BEGIN Recorded information

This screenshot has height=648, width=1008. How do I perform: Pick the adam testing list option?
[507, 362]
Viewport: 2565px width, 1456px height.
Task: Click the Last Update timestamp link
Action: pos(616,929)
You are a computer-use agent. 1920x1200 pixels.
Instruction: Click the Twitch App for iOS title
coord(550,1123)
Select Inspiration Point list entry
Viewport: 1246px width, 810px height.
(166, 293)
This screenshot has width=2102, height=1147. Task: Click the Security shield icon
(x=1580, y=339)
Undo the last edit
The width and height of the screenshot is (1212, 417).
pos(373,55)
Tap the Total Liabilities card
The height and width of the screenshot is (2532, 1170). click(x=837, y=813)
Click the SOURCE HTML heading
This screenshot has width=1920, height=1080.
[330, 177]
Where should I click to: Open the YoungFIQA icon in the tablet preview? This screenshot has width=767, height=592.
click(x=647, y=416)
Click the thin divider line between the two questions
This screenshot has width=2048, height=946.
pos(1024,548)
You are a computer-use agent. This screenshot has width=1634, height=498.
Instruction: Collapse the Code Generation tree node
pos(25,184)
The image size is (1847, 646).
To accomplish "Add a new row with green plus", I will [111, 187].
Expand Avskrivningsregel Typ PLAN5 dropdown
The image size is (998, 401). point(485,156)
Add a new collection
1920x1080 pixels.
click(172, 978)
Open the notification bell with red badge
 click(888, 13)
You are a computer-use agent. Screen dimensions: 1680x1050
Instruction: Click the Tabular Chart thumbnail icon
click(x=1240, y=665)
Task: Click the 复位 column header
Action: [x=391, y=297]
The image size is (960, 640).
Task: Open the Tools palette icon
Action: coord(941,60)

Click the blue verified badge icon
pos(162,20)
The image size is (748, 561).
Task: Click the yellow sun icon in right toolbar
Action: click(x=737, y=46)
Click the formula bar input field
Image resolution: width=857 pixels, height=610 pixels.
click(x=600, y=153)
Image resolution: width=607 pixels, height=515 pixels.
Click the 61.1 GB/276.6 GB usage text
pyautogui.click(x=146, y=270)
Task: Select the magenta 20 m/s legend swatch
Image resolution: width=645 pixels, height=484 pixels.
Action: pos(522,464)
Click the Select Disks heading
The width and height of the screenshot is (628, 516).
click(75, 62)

END Recorded information

» What you are asked to do:
Write out the data exactly as they appear, starting at the line that contains "The image size is (1847, 646)." and continuing through the end of the data.

» Exercise response:
The image size is (1847, 646).
To accomplish "Add a new row with green plus", I will [111, 187].
Expand Avskrivningsregel Typ PLAN5 dropdown
The image size is (998, 401). point(485,156)
Add a new collection
1920x1080 pixels.
click(172, 978)
Open the notification bell with red badge
 click(888, 13)
You are a computer-use agent. Screen dimensions: 1680x1050
Instruction: Click the Tabular Chart thumbnail icon
click(x=1240, y=665)
Task: Click the 复位 column header
Action: [x=391, y=297]
The image size is (960, 640).
Task: Open the Tools palette icon
Action: coord(941,60)

Click the blue verified badge icon
pos(162,20)
The image size is (748, 561).
Task: Click the yellow sun icon in right toolbar
Action: click(x=737, y=46)
Click the formula bar input field
Image resolution: width=857 pixels, height=610 pixels.
click(x=600, y=153)
Image resolution: width=607 pixels, height=515 pixels.
Click the 61.1 GB/276.6 GB usage text
pyautogui.click(x=146, y=270)
Task: Select the magenta 20 m/s legend swatch
Image resolution: width=645 pixels, height=484 pixels.
Action: pos(522,464)
Click the Select Disks heading
The width and height of the screenshot is (628, 516).
click(75, 62)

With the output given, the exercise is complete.